# PROBLEM STATEMENT
Each line below needs to be restated word for word.

Saved data entries
····················

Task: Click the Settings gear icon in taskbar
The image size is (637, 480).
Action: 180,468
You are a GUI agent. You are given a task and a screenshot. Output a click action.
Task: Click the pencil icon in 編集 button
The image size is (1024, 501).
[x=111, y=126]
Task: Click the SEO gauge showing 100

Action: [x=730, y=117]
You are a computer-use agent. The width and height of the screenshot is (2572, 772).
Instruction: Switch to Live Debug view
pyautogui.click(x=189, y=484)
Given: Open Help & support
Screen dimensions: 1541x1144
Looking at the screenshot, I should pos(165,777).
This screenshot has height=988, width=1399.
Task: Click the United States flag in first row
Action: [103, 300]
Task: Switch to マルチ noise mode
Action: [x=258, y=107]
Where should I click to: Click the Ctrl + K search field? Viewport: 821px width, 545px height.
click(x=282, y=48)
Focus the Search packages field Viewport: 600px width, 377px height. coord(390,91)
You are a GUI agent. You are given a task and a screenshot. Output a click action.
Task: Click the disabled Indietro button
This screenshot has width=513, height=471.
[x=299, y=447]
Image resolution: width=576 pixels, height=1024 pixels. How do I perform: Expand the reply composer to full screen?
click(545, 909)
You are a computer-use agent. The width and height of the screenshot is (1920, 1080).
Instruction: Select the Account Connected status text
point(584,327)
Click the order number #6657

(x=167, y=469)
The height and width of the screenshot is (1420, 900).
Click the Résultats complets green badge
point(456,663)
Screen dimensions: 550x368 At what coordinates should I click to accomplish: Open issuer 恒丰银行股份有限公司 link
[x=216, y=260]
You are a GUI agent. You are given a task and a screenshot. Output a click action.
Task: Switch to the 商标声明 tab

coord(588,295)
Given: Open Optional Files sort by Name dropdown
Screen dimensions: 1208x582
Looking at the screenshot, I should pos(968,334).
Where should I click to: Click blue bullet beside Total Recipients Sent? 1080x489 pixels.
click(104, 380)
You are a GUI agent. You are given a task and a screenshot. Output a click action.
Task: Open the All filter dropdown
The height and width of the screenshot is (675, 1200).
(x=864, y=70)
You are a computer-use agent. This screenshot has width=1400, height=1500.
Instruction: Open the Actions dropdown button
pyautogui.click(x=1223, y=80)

····················

# ANSWER FOR THE TASK
Task: Click the Settings gear icon in taskbar
The image size is (637, 480).
Action: 180,468
You are a GUI agent. You are given a task and a screenshot. Output a click action.
Task: Click the pencil icon in 編集 button
The image size is (1024, 501).
[x=111, y=126]
Task: Click the SEO gauge showing 100

Action: [x=730, y=117]
You are a computer-use agent. The width and height of the screenshot is (2572, 772).
Instruction: Switch to Live Debug view
pyautogui.click(x=189, y=484)
Given: Open Help & support
Screen dimensions: 1541x1144
Looking at the screenshot, I should pos(165,777).
This screenshot has height=988, width=1399.
Task: Click the United States flag in first row
Action: [103, 300]
Task: Switch to マルチ noise mode
Action: [x=258, y=107]
Where should I click to: Click the Ctrl + K search field? Viewport: 821px width, 545px height.
click(x=282, y=48)
Focus the Search packages field Viewport: 600px width, 377px height. coord(390,91)
You are a GUI agent. You are given a task and a screenshot. Output a click action.
Task: Click the disabled Indietro button
This screenshot has width=513, height=471.
[x=299, y=447]
Image resolution: width=576 pixels, height=1024 pixels. How do I perform: Expand the reply composer to full screen?
click(545, 909)
You are a computer-use agent. The width and height of the screenshot is (1920, 1080).
Instruction: Select the Account Connected status text
point(584,327)
Click the order number #6657

(x=167, y=469)
The height and width of the screenshot is (1420, 900).
Click the Résultats complets green badge
point(456,663)
Screen dimensions: 550x368 At what coordinates should I click to accomplish: Open issuer 恒丰银行股份有限公司 link
[x=216, y=260]
You are a GUI agent. You are given a task and a screenshot. Output a click action.
Task: Switch to the 商标声明 tab

coord(588,295)
Given: Open Optional Files sort by Name dropdown
Screen dimensions: 1208x582
Looking at the screenshot, I should pos(968,334).
Where should I click to: Click blue bullet beside Total Recipients Sent? 1080x489 pixels.
click(104, 380)
You are a GUI agent. You are given a task and a screenshot. Output a click action.
Task: Open the All filter dropdown
The height and width of the screenshot is (675, 1200).
(x=864, y=70)
You are a computer-use agent. This screenshot has width=1400, height=1500.
Instruction: Open the Actions dropdown button
pyautogui.click(x=1223, y=80)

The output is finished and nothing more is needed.